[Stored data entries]
= Beginning of Section =

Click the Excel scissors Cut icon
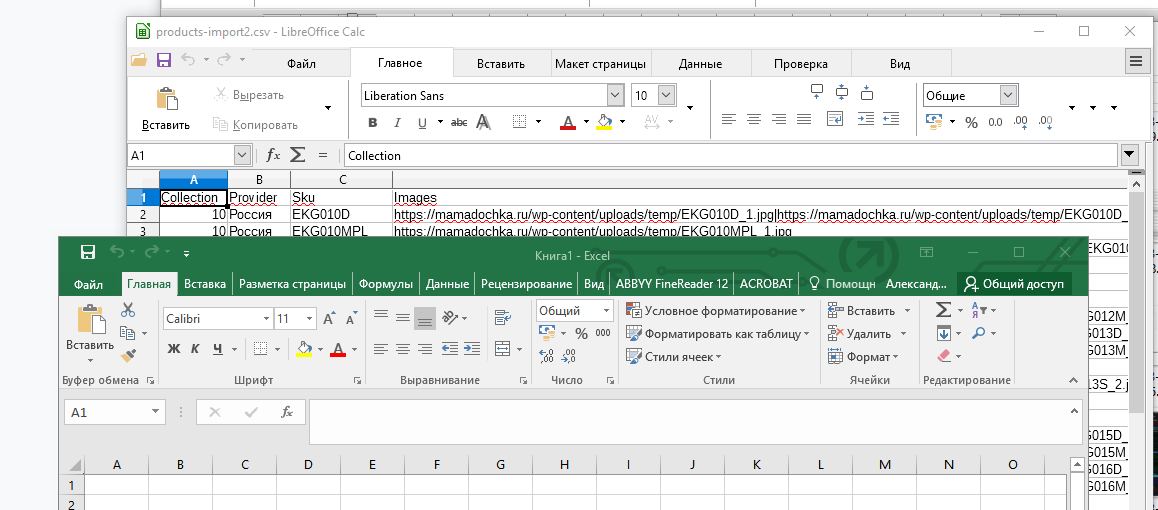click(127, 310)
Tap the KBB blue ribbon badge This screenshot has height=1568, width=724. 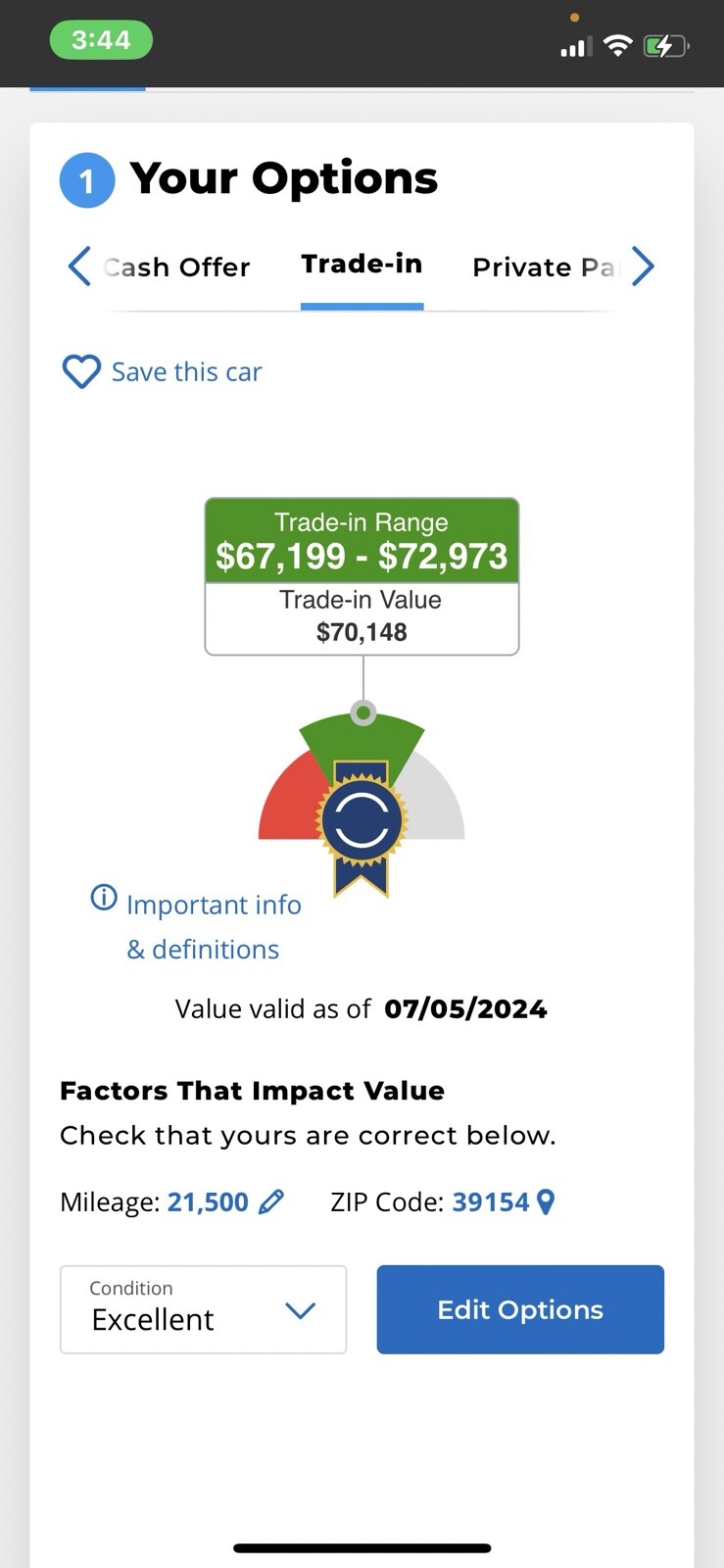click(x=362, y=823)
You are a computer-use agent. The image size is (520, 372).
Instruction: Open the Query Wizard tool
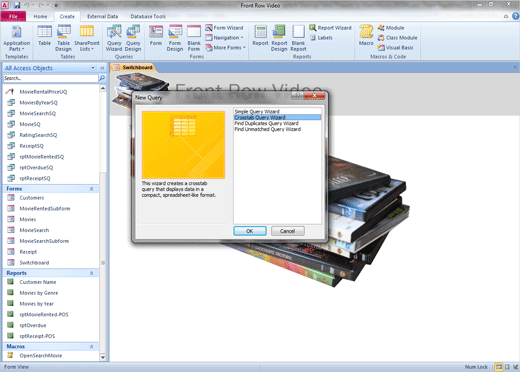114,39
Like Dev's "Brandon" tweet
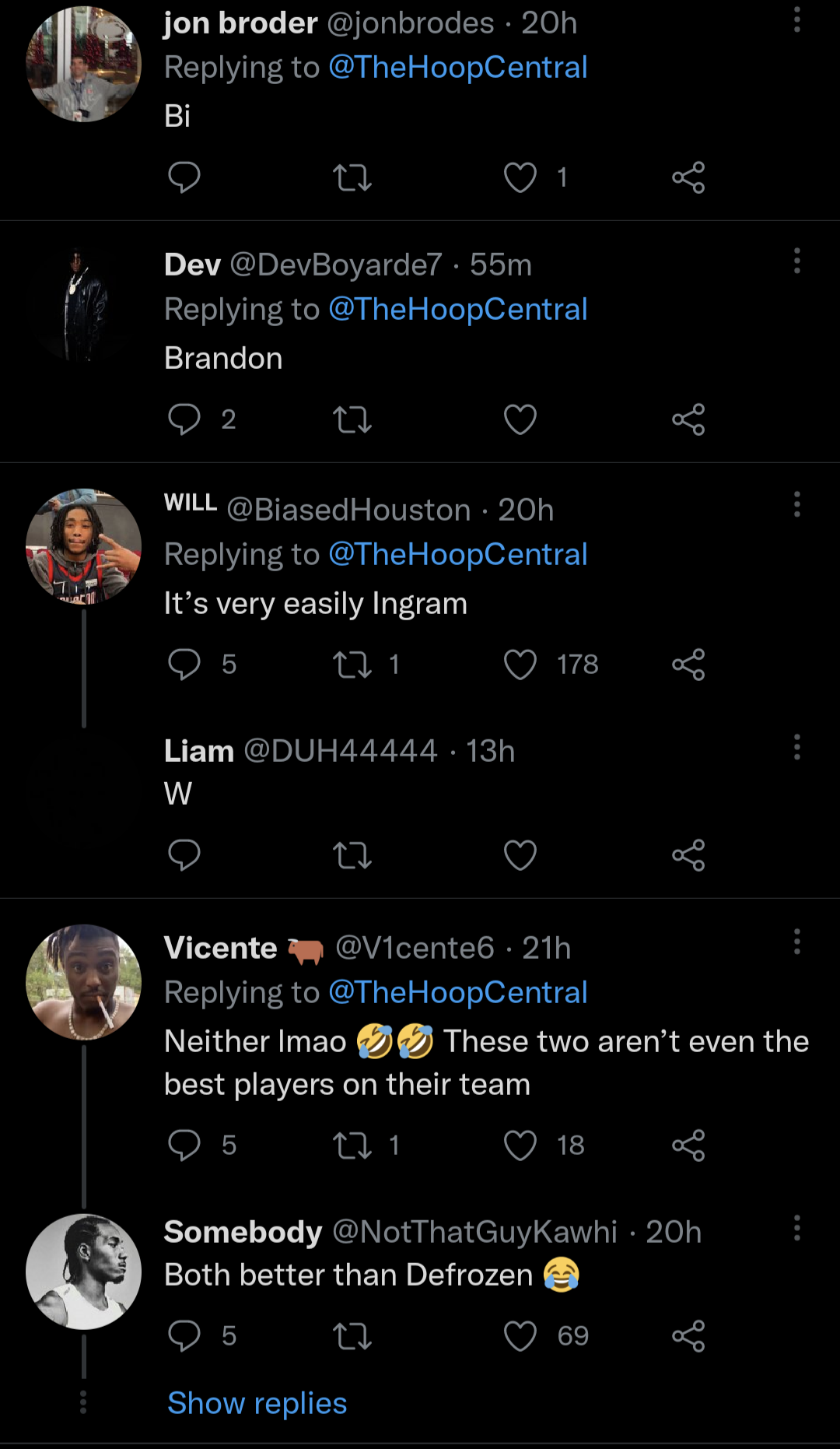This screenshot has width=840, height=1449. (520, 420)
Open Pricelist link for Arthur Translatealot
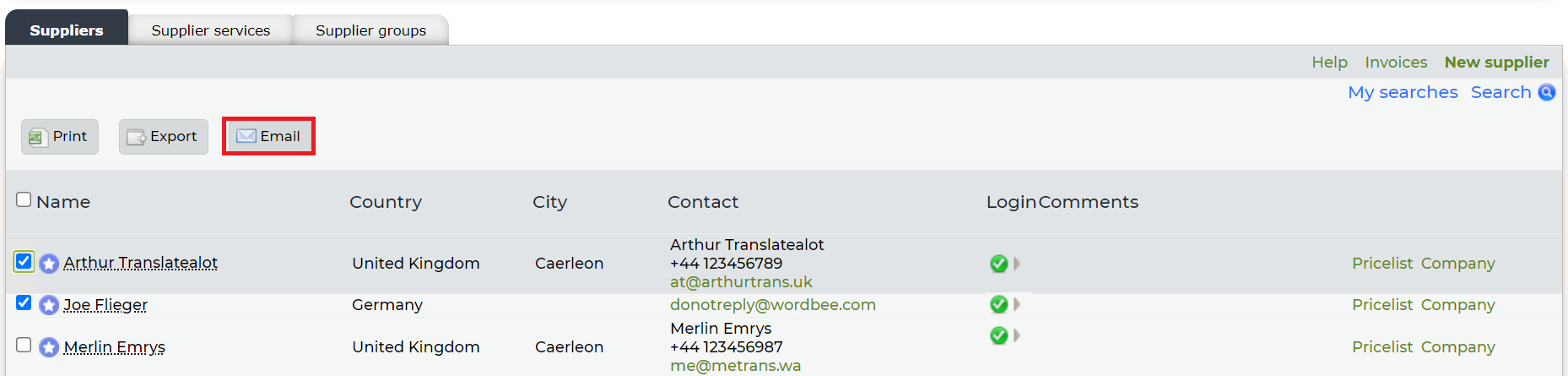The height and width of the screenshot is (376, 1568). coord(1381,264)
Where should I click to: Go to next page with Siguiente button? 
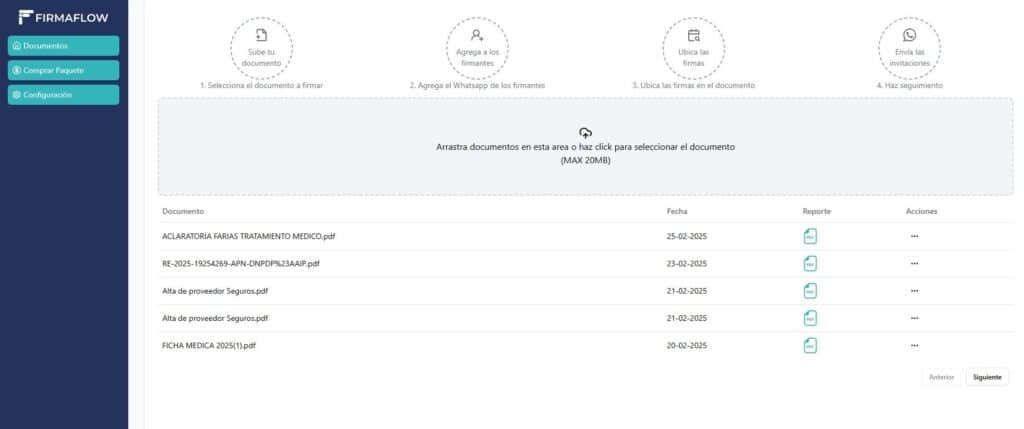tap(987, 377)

= End of Section =

What is being asked
Your task is to retype, exactly and only, the lines from the line holding "You are a computer-use" through the final line of the data above, with both ends kept. Drop the pictures.

Answer to this problem
You are a computer-use agent. The image size is (520, 372).
Instruction: Open the Query Wizard tool
114,39
Like Dev's "Brandon" tweet
This screenshot has width=840, height=1449. (520, 420)
Open Pricelist link for Arthur Translatealot
The height and width of the screenshot is (376, 1568). coord(1381,264)
Where should I click to: Go to next page with Siguiente button? 
tap(987, 377)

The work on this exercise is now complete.